DATA FOR PROCESSING
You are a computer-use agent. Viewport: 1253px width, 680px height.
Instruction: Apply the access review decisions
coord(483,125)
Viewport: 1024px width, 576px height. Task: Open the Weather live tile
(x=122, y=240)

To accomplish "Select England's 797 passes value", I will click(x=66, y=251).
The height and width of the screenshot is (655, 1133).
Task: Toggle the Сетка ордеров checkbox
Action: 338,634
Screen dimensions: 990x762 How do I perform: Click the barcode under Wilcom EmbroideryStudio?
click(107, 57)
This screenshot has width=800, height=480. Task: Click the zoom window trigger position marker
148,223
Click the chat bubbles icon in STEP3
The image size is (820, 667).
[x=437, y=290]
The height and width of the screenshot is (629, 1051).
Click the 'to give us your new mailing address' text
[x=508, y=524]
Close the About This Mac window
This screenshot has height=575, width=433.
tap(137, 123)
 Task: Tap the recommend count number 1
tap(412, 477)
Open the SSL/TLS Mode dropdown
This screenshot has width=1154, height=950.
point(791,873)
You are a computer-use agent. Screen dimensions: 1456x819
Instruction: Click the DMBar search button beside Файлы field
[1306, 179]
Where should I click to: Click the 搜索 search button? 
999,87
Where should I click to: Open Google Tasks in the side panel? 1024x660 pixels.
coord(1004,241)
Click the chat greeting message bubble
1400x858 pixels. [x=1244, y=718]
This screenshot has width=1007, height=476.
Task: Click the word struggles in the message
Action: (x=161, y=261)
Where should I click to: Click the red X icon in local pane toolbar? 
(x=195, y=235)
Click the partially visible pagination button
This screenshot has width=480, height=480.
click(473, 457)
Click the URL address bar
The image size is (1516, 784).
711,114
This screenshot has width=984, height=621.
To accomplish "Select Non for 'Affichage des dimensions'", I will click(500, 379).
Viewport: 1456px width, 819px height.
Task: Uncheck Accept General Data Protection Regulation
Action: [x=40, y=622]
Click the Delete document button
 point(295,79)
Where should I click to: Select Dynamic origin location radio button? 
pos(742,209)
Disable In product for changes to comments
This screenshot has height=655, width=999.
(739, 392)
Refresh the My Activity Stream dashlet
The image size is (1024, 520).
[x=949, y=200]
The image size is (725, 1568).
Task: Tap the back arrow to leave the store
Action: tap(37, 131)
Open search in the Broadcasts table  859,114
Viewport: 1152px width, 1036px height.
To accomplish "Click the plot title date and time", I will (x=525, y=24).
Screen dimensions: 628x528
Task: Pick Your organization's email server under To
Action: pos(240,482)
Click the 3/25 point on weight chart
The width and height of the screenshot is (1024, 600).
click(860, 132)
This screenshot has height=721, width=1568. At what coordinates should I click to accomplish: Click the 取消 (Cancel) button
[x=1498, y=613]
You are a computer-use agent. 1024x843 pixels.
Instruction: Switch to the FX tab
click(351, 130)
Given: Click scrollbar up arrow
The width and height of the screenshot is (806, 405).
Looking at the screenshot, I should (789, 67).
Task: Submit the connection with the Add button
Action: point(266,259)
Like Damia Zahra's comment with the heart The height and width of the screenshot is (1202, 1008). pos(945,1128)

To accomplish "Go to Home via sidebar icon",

EXERCISE AIM
Return, please, every line from the one that contains "The width and height of the screenshot is (806, 405)." through the final line of the listing, exactly, and no others.

RESPONSE TO THE EXERCISE
The width and height of the screenshot is (806, 405).
Looking at the screenshot, I should (789, 67).
Task: Submit the connection with the Add button
Action: point(266,259)
Like Damia Zahra's comment with the heart The height and width of the screenshot is (1202, 1008). pos(945,1128)

To accomplish "Go to Home via sidebar icon",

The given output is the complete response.